Uh..Bada sales have collapsed. Last I heard Samsung was doing something with Bada and Tizen. I mean, come the fuck on, I don't really expect much from the company that writes TouchWiz. They simply suck at software.


When that happened and S40 is phased out like the remaing Symbian and N9 sells then Nokia is down to a


There is no indication of S40 being phased out. In fact, with Asha, they've doubled down on S40 and improved it in a big way. Asha phones even feature the Swipe UI that people liked from MeeGo.

Again, they sold 6.5 million of them in a Quarter. I think in a years time the Asha lineup will play a significant part in Nokia.

Reply Score: 3

RE[5]: Comment by Loreia
by cdude on Fri 19th Oct 2012 10:36 UTC in reply to "RE[4]: Comment by Loreia"
cdude Member since:
2008-09-21

There is wireless charging


And yet you need to plug in a wire in your WP8 Lumia to charge it. What a joke.

Competition offers that too since long time. Innovation looks different.

a "PureMotion" display with a higher refresh rate and super sensitivity (You can use the screen with gloves on)


Nice for those who are required to have gloves on all times...

There's plenty of space in the Camera space to innovate. Look what Nokia has done with Optical Image Stabilization in the 920.


And yet the Pureview 808 had that in much better quality long ago. That they where not able to bring that to Lumia (and even had to fake there Lumia 920 camera photos) tells you where innovation is not possible cause of limitations Nokia cannot solve cause they do not have access to the code (same reason why WP7 Lumia can not be upgraded to WP8).

the best (in my opinion) mapping solution on the market with Nokia Maps.


They have not any longer. It was given to Microsoft and all WP8 resellers, like HTC and Samsung, will offer it too.

Do you think it is a bad idea to reenter the North American market?


I think its a bad idea to do focus foremost on north america and ignore much more important markets like China (technical WP7 Lumia limitations that where not solved all this years to also sell in China... but spend all your focus on 600ksold units in US? WTF?)

being on Verizon, TMobile, ATT, and some smaller MVNOs) they will see modest sales.


Same like with WP7 Lumia. What exactly are the reason(s) you see why the WP8 Lumia story will be totally different to the WP7 Lumia failure?

There is no indication of S40 being phased out.
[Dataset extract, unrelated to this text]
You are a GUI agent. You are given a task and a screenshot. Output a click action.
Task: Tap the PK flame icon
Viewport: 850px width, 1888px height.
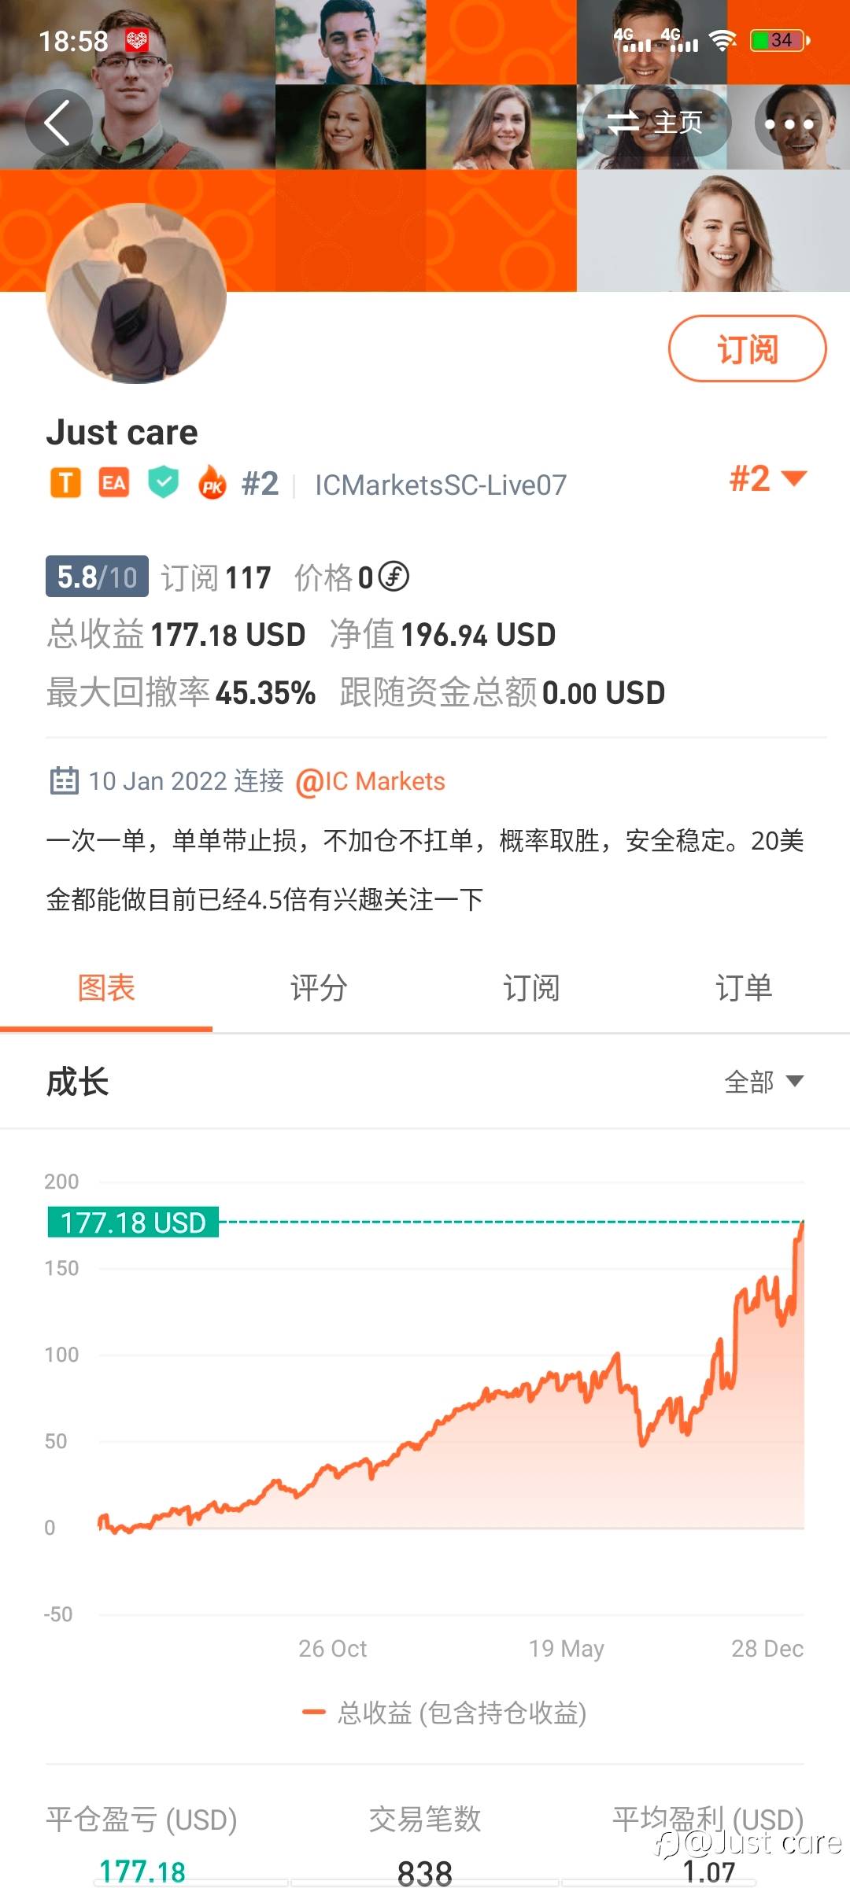point(212,482)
S40 is rapidly aging and there is close to zero investment to stay competative. With Android, Bada/Tizen, etc going low end while Nokia struggles to keep alive and burns more resources in Lumia what do you think will happen in 2013 and beyond? Do you really believe S40 can compete where WP7 failed? So you think S40 is better then WP?
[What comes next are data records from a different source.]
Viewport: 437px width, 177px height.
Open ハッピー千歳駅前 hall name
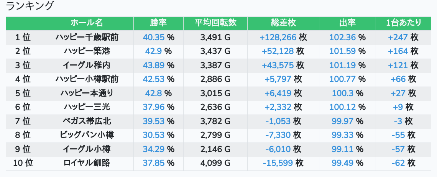[87, 37]

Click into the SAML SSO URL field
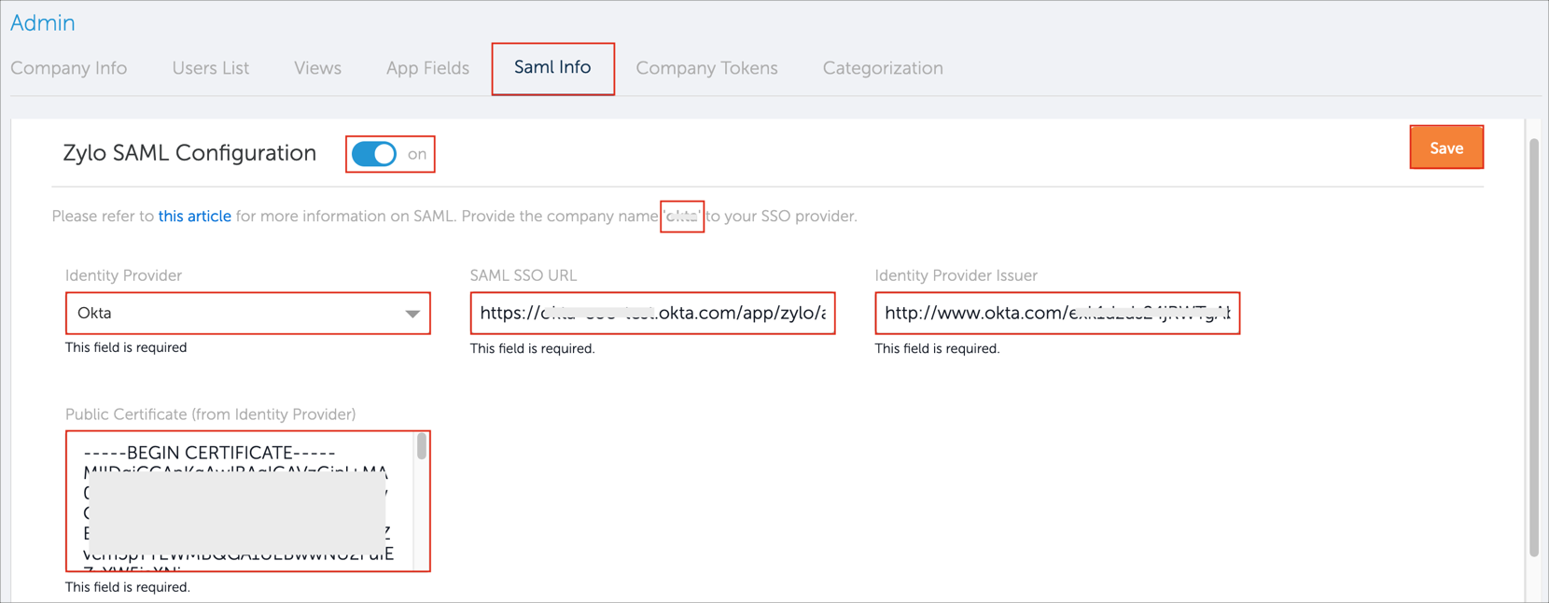point(651,314)
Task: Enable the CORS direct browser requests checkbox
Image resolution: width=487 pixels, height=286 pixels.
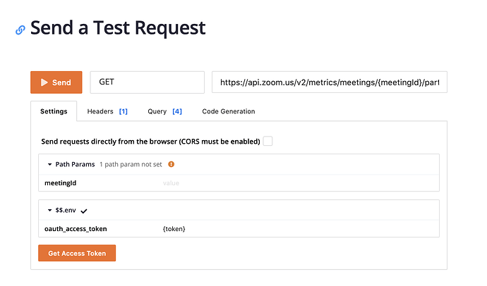Action: (267, 141)
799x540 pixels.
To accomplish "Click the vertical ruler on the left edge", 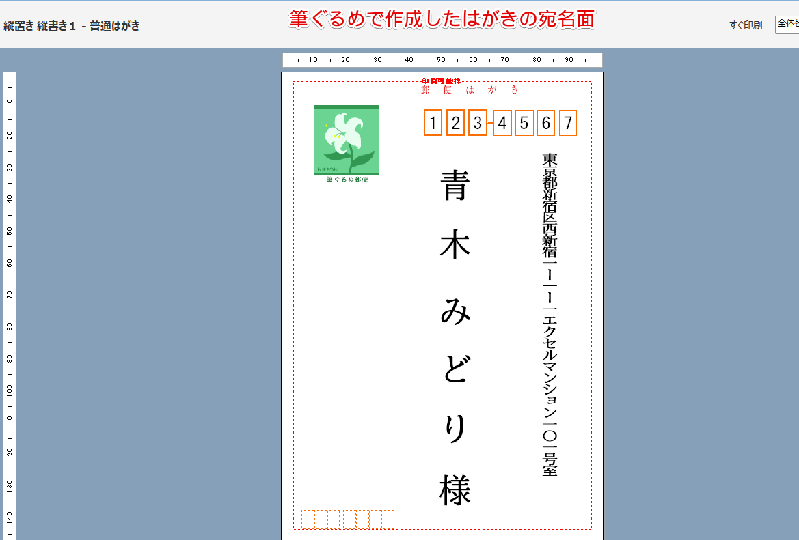I will click(x=8, y=273).
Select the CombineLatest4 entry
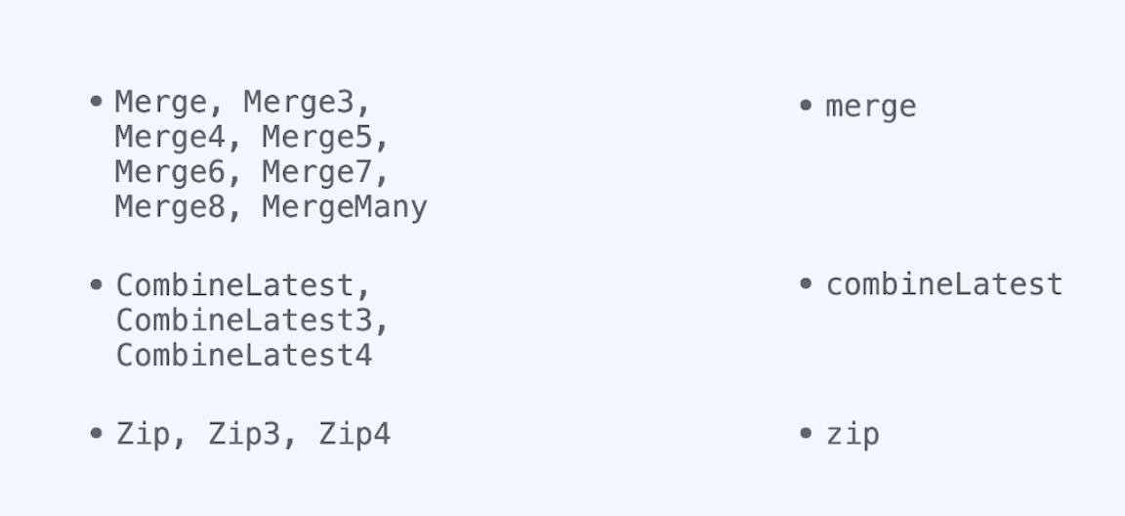Screen dimensions: 1125x516 [245, 356]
Edited 2012-10-19 10:41 UTC

Reply Score: 1

RE[6]: Comment by Loreia
by Nelson on Fri 19th Oct 2012 16:11 UTC in reply to "RE[5]: Comment by Loreia"
Nelson Member since:
2005-11-29



And yet you need to plug in a wire in your WP8 Lumia to charge it. What a joke.

Competition offers that too since long time. Innovation looks different.


Uh, no. The charging station is plugged in, of course, but the phone has no wires going into it.

Of course the bigger picture is public places. Nokia is working to expand the footprint of wireless charging stations in public places.

Also their own accessories support inductive charging. For example, if you set your Lumia down on their new Play 360 speakers, the phone automatically starts charging AND thanks to NFC+Bluetooth automatically starts playing whatever song you're currently playing through your speakers.


Nice for those who are required to have gloves on all times...


Or for when it's cold out, or for those who'd like pen input without expensive capacitive pens. Seriously, just because you can't conceivably find use in it, doesn't mean its not a differentiator which is what I was pointing out.


And yet the Pureview 808 had that in much better quality long ago. That they where not able to bring that to Lumia (and even had to fake there Lumia 920 camera photos)


Simulating results is industry practice in COMMERCIALS. It was a damn commercial. I went to a Nokia event in NYC, I had the camera demonstrated to me first hand. Its the real deal.

On the 808, they're good in different situations. The 808 excels in lossless zoom and oversampling to produce the "perfect pixel" but the Lumia 920 excels in video recording and low light conditions. The low light performance of the Lumia 920 is astounding.

tells you where innovation is not possible cause of limitations Nokia cannot solve cause they do not have access to the code (same reason why WP7 Lumia can not be upgraded to WP8).


Nokia has access to the code, and in fact, if you took the time to look into it, so do other OEMs.

Beyond what standard OEMs are granted, Nokia has special privileges to modify Windows Phone in unique ways.


They have not any longer. It was given to Microsoft and all WP8 resellers, like HTC and Samsung, will offer it too.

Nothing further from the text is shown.